Ces fêtes ont quand même un goût “amer”, selon le mot de son collègue Teissière. Comme les autres, Marie-Paule Coste a le sentiment d’avoir été “trahie” par R&R qui, en achetant Pilpa, en voulait seulement à son carnet de commandes et aux licences pour les glaces Oasis et Disney, dit-elle.

Les salariés soutiennent que Pilpa est rentable. C’est faux, se récrie Lionel Rolland, directeur général de Pilpa et de R&R France, “le site perd de l’argent”. Si R&R ferme Pilpa, c’est à cause de la dégradation des chiffres du groupe et de ses surcapacités de production; mais c’est aussi pour sauvegarder le reste des 699 salariés du groupe en France, en Gironde, dans la Vienne et le Finistère, assure-t-il.

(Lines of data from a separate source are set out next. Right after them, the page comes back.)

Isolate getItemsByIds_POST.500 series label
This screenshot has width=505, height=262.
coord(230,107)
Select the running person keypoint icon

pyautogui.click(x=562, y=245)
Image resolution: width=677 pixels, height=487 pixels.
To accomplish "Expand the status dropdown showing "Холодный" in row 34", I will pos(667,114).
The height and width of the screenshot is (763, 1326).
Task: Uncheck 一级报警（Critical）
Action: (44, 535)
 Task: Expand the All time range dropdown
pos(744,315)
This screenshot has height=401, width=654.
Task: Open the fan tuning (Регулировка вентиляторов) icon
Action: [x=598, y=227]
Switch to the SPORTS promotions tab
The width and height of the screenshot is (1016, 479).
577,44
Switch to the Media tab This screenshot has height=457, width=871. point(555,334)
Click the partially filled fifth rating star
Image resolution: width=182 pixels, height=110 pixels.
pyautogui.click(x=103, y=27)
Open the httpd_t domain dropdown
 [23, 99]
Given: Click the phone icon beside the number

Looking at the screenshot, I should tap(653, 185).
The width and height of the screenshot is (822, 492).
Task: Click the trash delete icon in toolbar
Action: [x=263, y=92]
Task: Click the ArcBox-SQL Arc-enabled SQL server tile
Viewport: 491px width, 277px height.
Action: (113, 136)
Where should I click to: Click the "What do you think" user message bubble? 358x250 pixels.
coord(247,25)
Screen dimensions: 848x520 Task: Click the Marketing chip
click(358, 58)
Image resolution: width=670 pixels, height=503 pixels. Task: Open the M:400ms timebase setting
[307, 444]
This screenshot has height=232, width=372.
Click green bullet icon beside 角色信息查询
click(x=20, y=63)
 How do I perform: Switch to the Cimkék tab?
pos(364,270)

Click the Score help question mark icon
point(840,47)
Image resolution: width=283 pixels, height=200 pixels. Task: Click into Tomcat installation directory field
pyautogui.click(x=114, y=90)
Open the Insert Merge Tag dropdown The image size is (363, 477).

Il s’émeut des soupçons de coup fourré que la CGT selon lui fait peser sur R&R pendant les fêtes et qui vise “à nous faire passer pour les patrons voyous que nous ne sommes pas”. R&R a été “irréprochable” depuis le lancement de la procédure en juillet 2012, “pourquoi changerait-il entre Noël et le Jour de l’an ?” R&R ne touchera pas à la moindre machine avant la fin de la procédure sociale, même s’il en est le propriétaire, dit-il.

La direction et le personnel s’affrontent devant la justice sur le plan social, dont le juge a retoqué une première version le 11 décembre. Ils ont à nouveau rendez-vous au tribunal le 10 janvier.

L’usine, elle, reprendra la production le 8, sans savoir pour combien de temps.